Mittwoch, 02.08.2023 / 21:56 Uhr

'Normalisierung' mit Assad hat die Lage weiter verschlimmert

Assad lacht, Bildquelle: Sanaa

Was eigentlich hat die von Saudi Arabien im Frühjahr so forcierte Normalisierung mit Assad gebracht? 

Dieser Frage geht Charles Lister nach und kommt zu einem vernichten Urteil: Die Lage für Syrerinnen und Syrer hat sich seitdem eher verschlechtert, der Drogenhandel mit Captagon hat zugenommen, die Sicherheitslage in der Region ist prekärer als zuvor, während der Iran sich gestärkt sieht.

In deutschen Medien dagegen wird kaum noch über Syrien und die verzweifelte Lage von Millionen Menschen im Land berichtet.

Lister schreibt unter anderem:

A core goal underpinning the region’s normalization of Assad was a desire to see Syria stabilize. For more than a decade, the international community has supported a humanitarian aid effort across Syria worth tens of billions of dollars, meeting the needs of millions of people. The most vulnerable 4.5 million live in a small corner of Syria’s northwest, which is home to the world’s most acute humanitarian crisis. On July 11, Russia vetoed an extension of the United Nations’ 9-year-old mechanism for cross-border aid provision into the northwest, severing a vital lifeline and plunging the area into a profound and unprecedented state of uncertainty.

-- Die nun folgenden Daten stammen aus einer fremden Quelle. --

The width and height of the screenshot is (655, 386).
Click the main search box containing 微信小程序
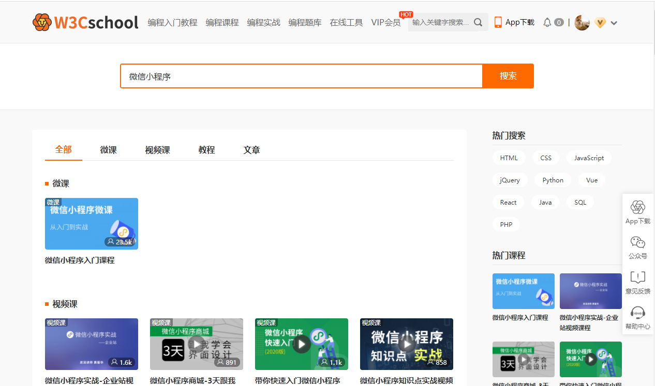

Days after Russia’s veto, the Assad regime announced an offer to open aid access to the region but added a set of conditions that made the offer practically impossible to implement. Even if the regime’s scheme were somehow implemented, the flow of aid would be a fraction of what was possible under the previous arrangement. For two years, the regime has sought to prioritize cross-line aid delivered from Damascus, and in that time, 152 trucks have been sent. In the same two-year period, more than 24,000 trucks arrived cross-border. As things stand, there is now no mechanism to provide unhindered aid to northwestern Syria and no serious effort to create one. So much for the idea that engaging Assad would bring forth concessions. (...)

In the past three months, Syria’s economy has precipitously collapsed, with the Syrian pound having lost 77 percent of its value. When the Saudi foreign minister visited Damascus in April, the Syrian pound was worth 7,500 to $1, but today, that number is 13,300.

Having been welcomed back into the regional fold while simultaneously benefiting from U.S. and European sanctions waivers in the wake of the February earthquake, Assad’s economy should not look like this. The fault here lies with the regime itself, which has proved systematically corrupt, incompetent, and driven by greed rather than the public good. Fiscal mismanagement and the prioritization of the illegal drugs trade have killed the Syrian economy, potentially for good.

As the region yearns for a stable Syria, ruled by a strong but reformed regime that welcomes refugees back home, the past three months have told a starkly different picture—one of escalation. Nearly 150 people have been killed in the southern governorate of Daraa since April, furthering the area’s status as the most consistently unstable region of the country since 2020.